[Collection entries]
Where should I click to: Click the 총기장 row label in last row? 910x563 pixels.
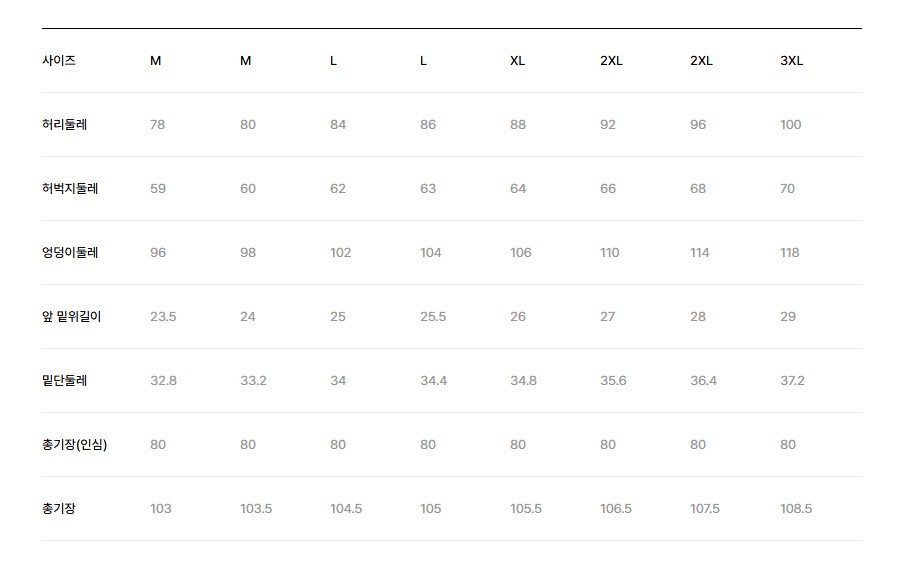coord(59,509)
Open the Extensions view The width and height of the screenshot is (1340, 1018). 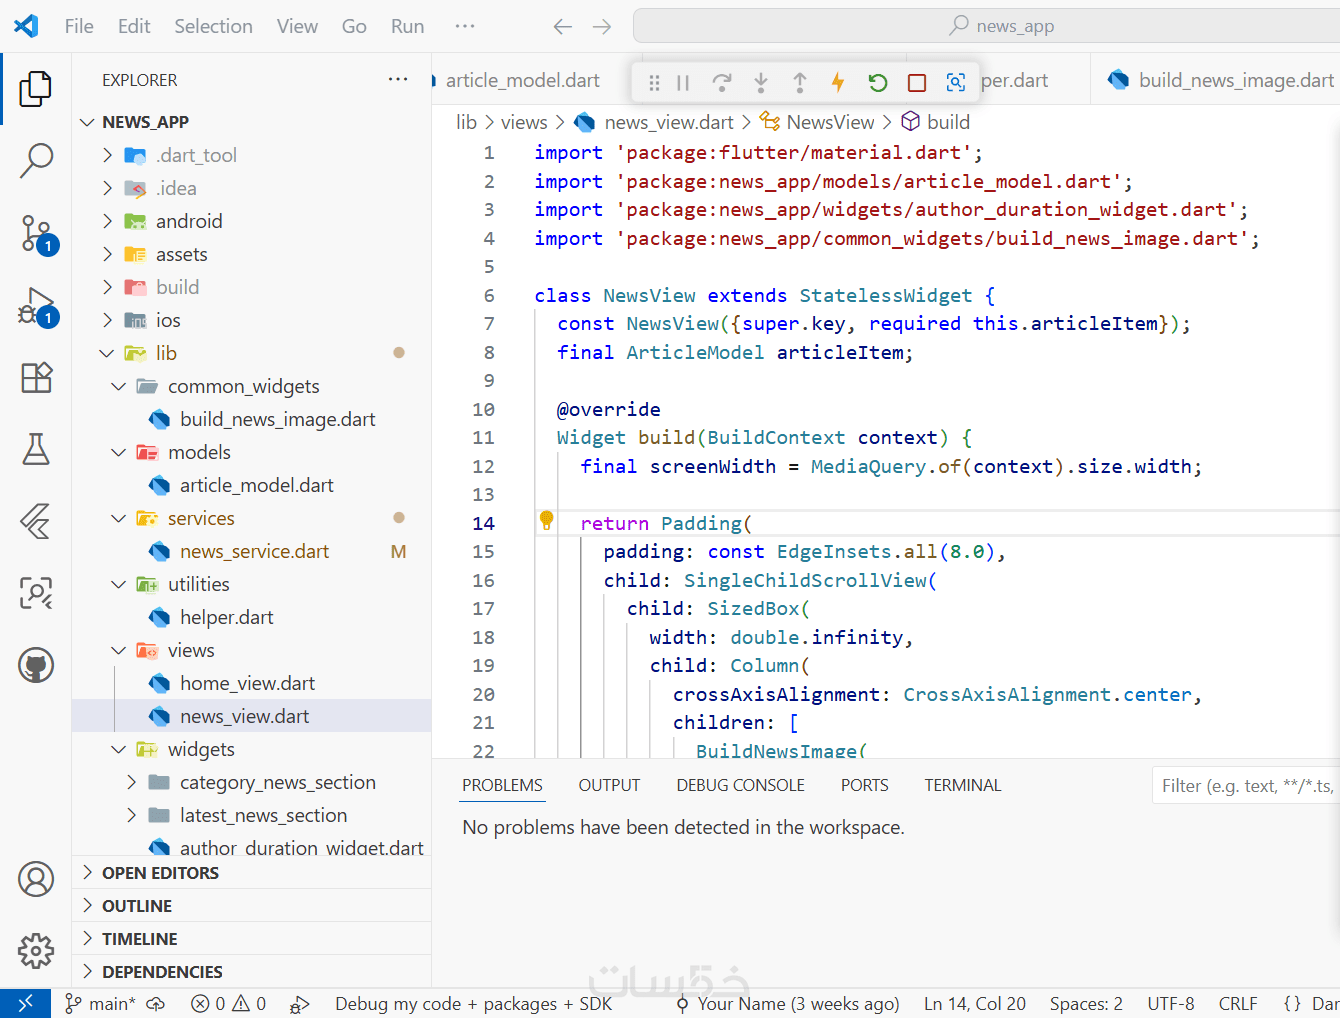point(36,378)
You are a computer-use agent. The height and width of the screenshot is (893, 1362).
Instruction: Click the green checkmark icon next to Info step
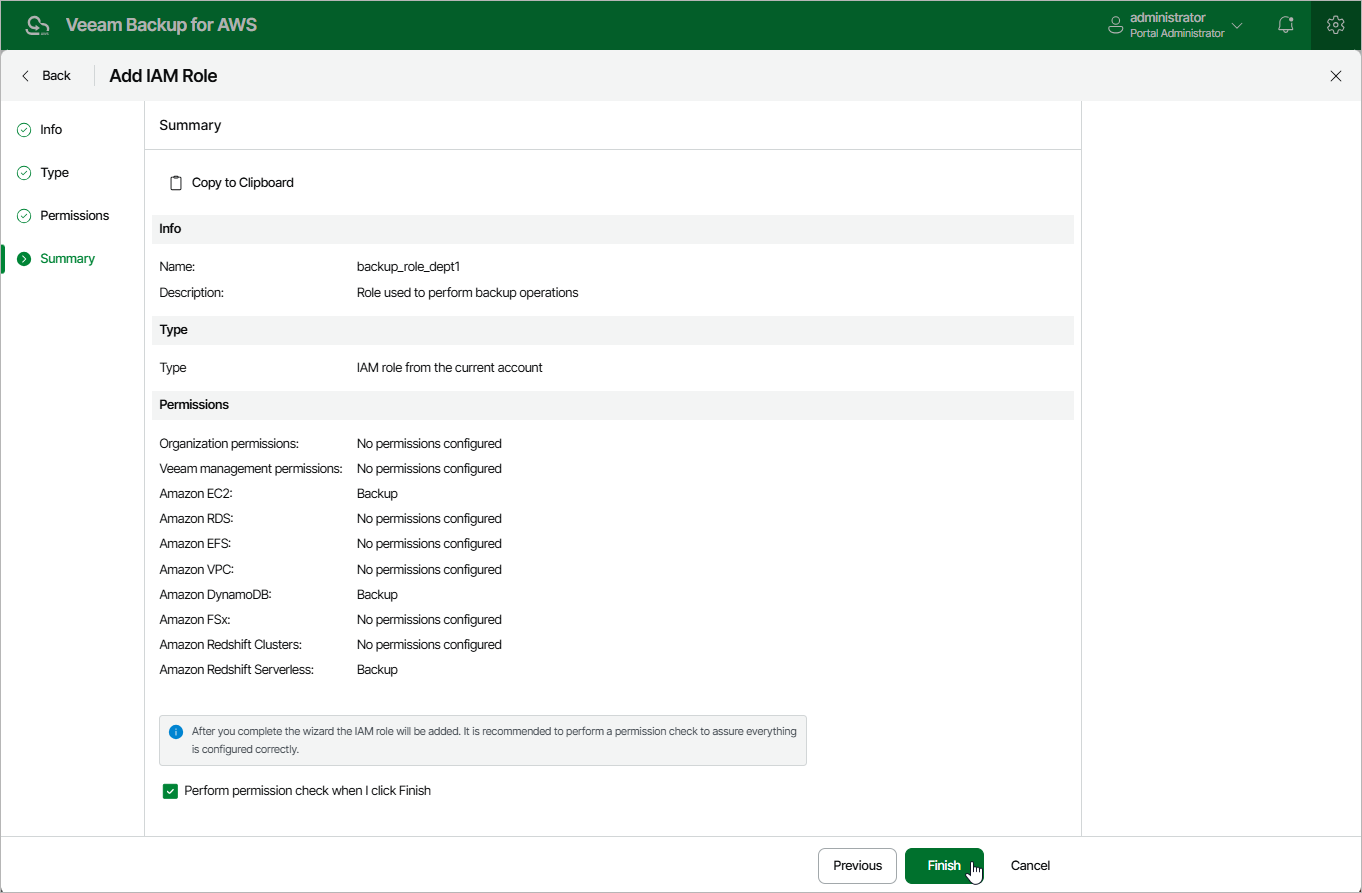click(24, 130)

| Task goal |
In the data above, the line containing "Instruction: Click the" and all lines after it are to be reproduced exactly, leaving out the pictures.

| Exercise answer |
Instruction: Click the green checkmark icon next to Info step
click(24, 130)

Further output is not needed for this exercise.